I lived for a while in senior housing. Out of 35 old people at least a dozen were certifiably mentally ill. Several others were well on their way .The usual dementia of old age. This issue was not addressed beyond us all having to live with it.
And at least two of them were driving back and forth every day from Chehalis to Centralia. I now think of that as the most dangerous road in the county because of the high concentration of seniors on it going from one town to the other as part of their routine.
One of them was so far gone she would disconnect her old fashioned land-line phone and put it in her purse, the cord dragging and drive away in her pajamas. She recently stopped driving. Only because she is now in special care.
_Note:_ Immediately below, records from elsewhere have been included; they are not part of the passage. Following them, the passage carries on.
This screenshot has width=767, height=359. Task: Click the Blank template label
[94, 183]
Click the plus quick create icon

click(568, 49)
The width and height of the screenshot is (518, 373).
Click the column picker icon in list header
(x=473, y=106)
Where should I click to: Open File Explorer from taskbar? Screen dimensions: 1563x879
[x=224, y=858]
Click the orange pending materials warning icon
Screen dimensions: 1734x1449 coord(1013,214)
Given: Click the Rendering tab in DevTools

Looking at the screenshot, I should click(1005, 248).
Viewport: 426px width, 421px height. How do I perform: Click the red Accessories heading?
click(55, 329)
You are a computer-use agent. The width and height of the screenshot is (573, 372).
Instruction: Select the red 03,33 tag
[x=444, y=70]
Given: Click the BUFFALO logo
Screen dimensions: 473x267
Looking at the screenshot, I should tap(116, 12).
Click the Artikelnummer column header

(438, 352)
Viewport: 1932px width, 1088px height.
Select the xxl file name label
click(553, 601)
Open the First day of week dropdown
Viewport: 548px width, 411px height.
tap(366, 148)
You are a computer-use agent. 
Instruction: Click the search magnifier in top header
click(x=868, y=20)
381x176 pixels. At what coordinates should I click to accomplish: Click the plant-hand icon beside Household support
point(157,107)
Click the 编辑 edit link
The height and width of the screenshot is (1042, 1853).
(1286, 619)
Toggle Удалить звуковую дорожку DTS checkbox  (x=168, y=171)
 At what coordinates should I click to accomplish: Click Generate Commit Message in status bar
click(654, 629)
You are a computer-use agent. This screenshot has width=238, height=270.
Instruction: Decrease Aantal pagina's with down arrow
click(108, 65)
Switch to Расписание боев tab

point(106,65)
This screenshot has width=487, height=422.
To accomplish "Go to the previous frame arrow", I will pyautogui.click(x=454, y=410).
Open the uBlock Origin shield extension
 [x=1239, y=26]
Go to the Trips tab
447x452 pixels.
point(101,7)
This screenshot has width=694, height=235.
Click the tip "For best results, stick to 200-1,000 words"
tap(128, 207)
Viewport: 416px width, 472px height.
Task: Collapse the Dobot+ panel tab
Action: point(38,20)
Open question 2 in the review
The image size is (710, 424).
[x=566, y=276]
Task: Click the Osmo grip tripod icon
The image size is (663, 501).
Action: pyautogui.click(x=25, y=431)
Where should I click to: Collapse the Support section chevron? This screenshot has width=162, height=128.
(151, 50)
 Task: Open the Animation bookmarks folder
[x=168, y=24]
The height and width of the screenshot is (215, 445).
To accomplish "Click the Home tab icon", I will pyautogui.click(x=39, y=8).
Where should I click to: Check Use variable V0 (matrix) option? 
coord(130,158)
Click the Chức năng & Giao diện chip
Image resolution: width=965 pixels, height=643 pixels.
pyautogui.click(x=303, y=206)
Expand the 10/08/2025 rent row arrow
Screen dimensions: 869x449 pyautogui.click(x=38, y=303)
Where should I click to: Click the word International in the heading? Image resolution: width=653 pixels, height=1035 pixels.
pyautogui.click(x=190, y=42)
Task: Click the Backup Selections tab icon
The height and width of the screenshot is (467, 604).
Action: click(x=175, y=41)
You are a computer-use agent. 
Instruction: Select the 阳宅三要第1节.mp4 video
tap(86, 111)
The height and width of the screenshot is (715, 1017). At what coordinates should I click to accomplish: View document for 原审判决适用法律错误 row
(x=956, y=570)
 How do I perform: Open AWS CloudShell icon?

The other, a 77 year old man given to delusions . I witnessed him as belligerently aggressive on the road, unable to negotiate turns and driving an enormous unrestored wreck of a 1978 truck with the door handles off the passenger side. He’s still on the road as far as I know.
Lewis County has a huge population of senior citizens. When they go around the bend, we have only luck so far to keep us from the taking us with them.
The manager of this facility was well aware of this problem, believe me. But her philosophy, in my opinion and observation, was centered around whatever was the easiest way for her to get through the day and to her paycheck. For all she cared, she could have been managing a flock of geese.
This needs to be corrected without someone dying because it hasn’t. Adult Protective Services should be protecting all of us. There should be way to notify them that vulnerable senior citizens are on the road when they shouldn’t be.
Sharyn, good report. Thank you for posting.
:'( breaks my heart all thru way around
For my part, if it’s a choice between the slow death of Alzheimer’s, to the point that you don’t know your loved ones anymore, or the fast death of a speeding train…bring on the Midnight Special.